Here we show how to stress test a Cassandra cluster using the cassandra-stress tool.
What this tool does is run inserts and queries against a table that it generates by itself or an existing table or tables.
(This article is part of our Cassandra Guide. Use the right-hand menu to navigate.)
The Basic Flow
The test works like this:
- Insert random data. You specify the length of text fields or random numeric values by selecting a fixed value or a statistical distribution such as a normal, uniform, or other distribution. The normal distribution are values drawn from some mean and standard deviation, i.e. the familiar bell curve. The uniform distribution is random numbers drawn from a range like 1,2,3,….
- Run select statements using the values generated.
- Calculate the time in milliseconds to run each operation.

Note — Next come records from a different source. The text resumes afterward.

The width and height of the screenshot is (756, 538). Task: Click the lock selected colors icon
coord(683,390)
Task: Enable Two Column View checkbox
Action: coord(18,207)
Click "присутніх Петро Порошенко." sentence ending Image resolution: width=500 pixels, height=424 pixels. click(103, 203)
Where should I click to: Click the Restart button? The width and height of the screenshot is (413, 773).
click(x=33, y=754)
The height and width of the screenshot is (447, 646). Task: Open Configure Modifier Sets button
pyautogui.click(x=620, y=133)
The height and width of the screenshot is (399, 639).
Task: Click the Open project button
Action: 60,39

- Calculate the mean time, standard deviations number of garbage collections etc. for each iteration. This gives you an average and the bell curve so you can see how widely your operations are disbursed. It gives you graphs over time so you can see whether performance degrades over time. Lots of operations far from the mean indicate a high level of variance. This could point to items you need to tune, such as indexes, partitions, add more memory, etc.
Test Setup
You need a Cassandra cluster. If you do not have one yet follow these instructions.

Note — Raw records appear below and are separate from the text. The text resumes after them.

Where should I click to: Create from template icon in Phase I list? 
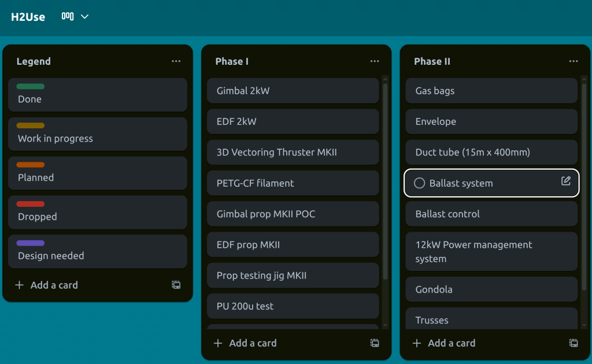[x=375, y=343]
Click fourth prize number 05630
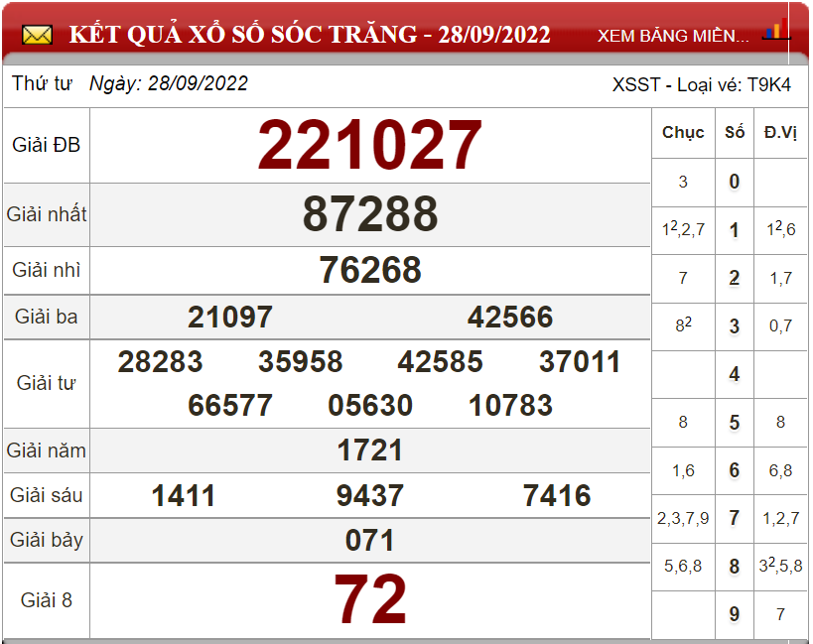 point(370,406)
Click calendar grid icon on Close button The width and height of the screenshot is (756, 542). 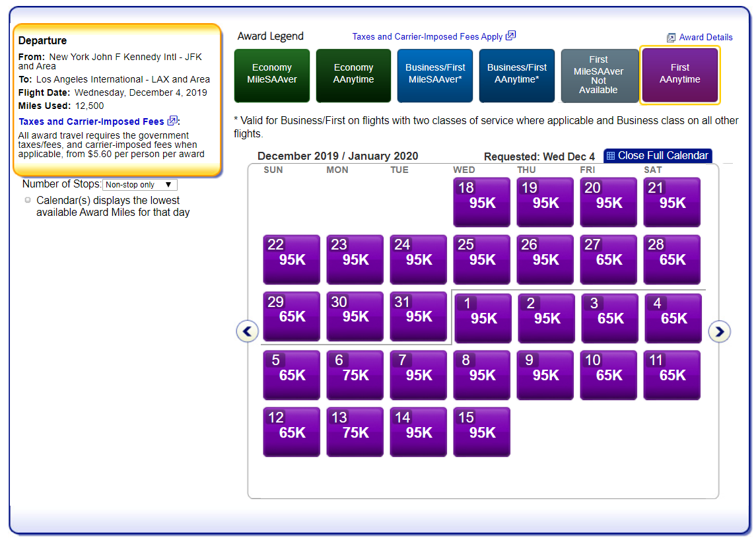(610, 156)
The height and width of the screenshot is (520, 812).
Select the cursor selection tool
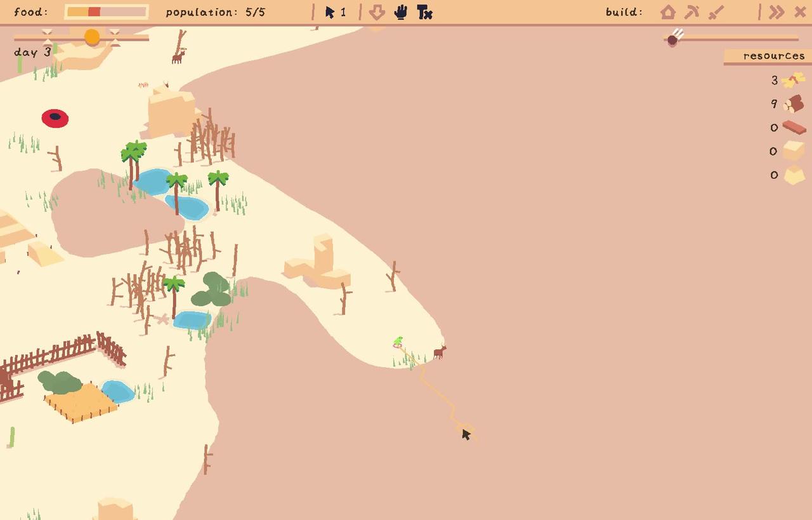click(330, 12)
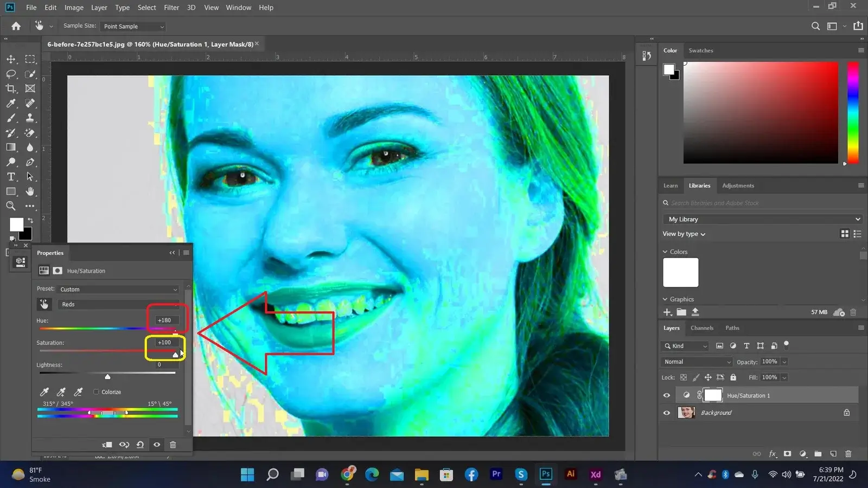Screen dimensions: 868x488
Task: Switch to the Adjustments tab
Action: (738, 185)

We need to create a keyspace, table, and index and to create a stress test configuration file in YAML format.
Now deactivate Python 2.7 virtual environment, if you are using that, then run cqlsh. Paste in the following Cassandra SQL.

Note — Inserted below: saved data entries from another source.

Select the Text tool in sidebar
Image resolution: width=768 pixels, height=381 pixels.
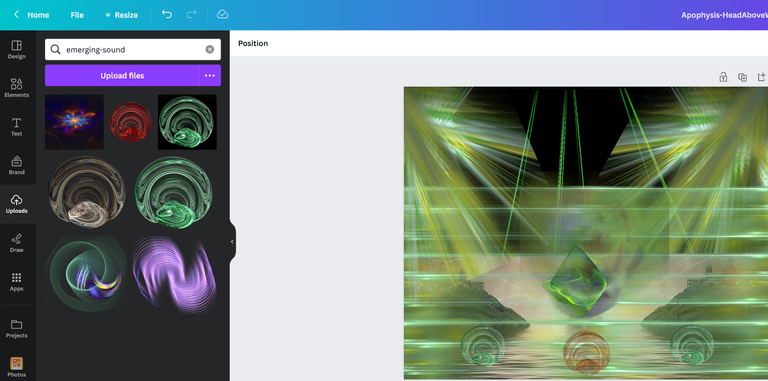[16, 122]
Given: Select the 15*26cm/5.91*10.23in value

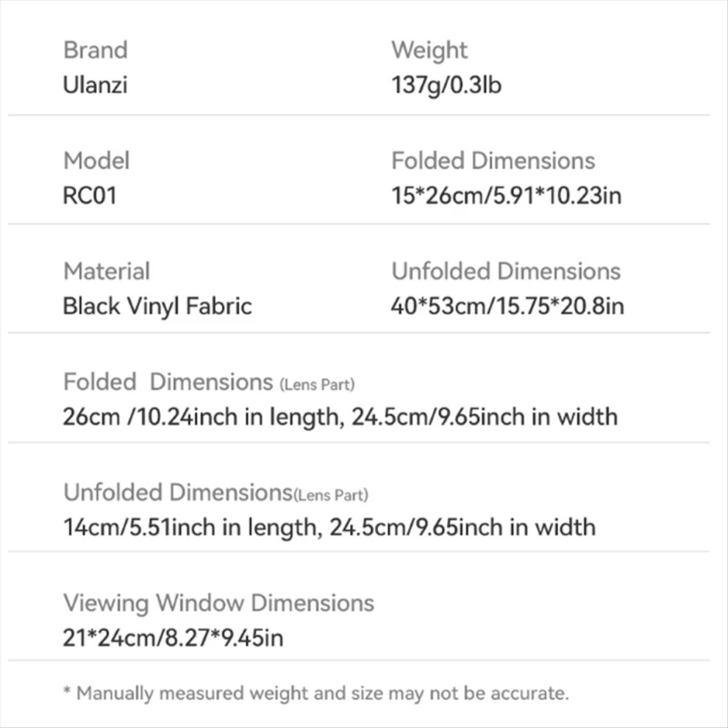Looking at the screenshot, I should point(507,196).
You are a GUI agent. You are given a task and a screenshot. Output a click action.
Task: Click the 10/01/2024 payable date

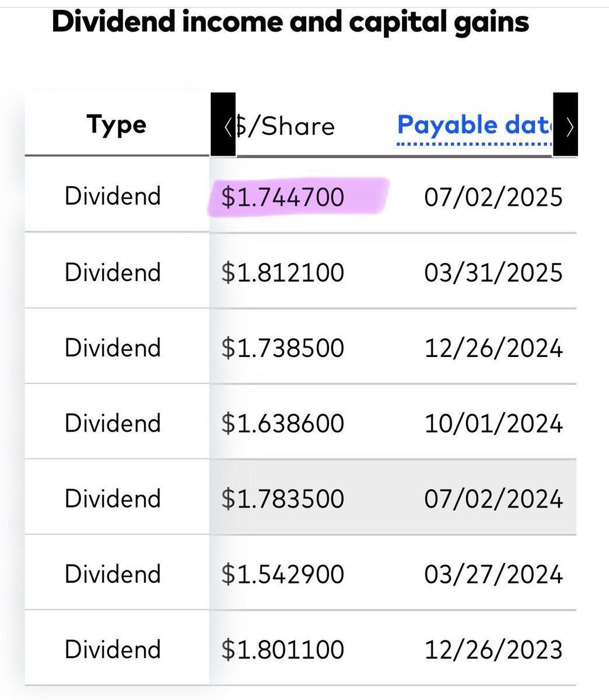click(494, 423)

CREATE KEYSPACE Library WITH REPLICATION = { 'class' : 'SimpleStrategy', 'replication_factor' : 3 }; CREATE TABLE Library.book ( ISBN text, copy int, title text, PRIMARY KEY (ISBN, copy) ); create index on library.book (title);
Now, create a text file named stress-books.yaml and paste the following into it. This is a YAML format, so don’t mess up the indentation.
Below we explain the fields.
keyspace: library table: book columnspec: - name: text size: uniform(5..10) population: uniform(1..10) - name: copy cluster: uniform(20..500) - name: title size: uniform(5..10) insert: partitions: fixed(1) select: fixed(1)/500 batchtype: UNLOGGED queries: books: cql: select * from book where title = ? fields: samerow
The field names are:
keyspace | Name of existing keyspace. You could also put SQL here to create one if it does not exist. |
table | Name of existing table. You could also put SQL here to create one if it does not exist. |
insert, queries | These are the functions we will call. The insert does the insert and the queries/books does the query we put there. It runs queries against the values inserted in the batch it just ran. |
columnspec: – name: text size: uniform(5..10) | There is one columnspec for each value we want to populate. The size is the length of the field. uniform(5..10) means to generate a text string from 5 to10 characters. If it was a numeric field it would create random numbers in that range. |
insert: partitions: fixed(1) select: fixed(1)/500 batchtype: UNLOGGED | This means to insert a fixed number of rows in each partition in each batch. We explained batch operations here. |
Run the Stress Test
Run the command below to start the test. The arguments are:
cassandra-stress user profile=stress-books.yaml ops\(insert=1,books=1\) n=10000 -graph file=stress.html
user profile=stress-books.yaml | means use stress-books.yaml for instructions. |
n=10000 ops\(insert=1,books=1\) | Here we say run 10,000 batches and for each run the insert code 1 time and the books code 1 time. If you leave this off it will run until the standard deviation of the error is < 0.2. |
-graph file=stress.html | This will create an html file called stress.html that will graph the results of different metrics. |
The output is quite long. Here is part of it truncated.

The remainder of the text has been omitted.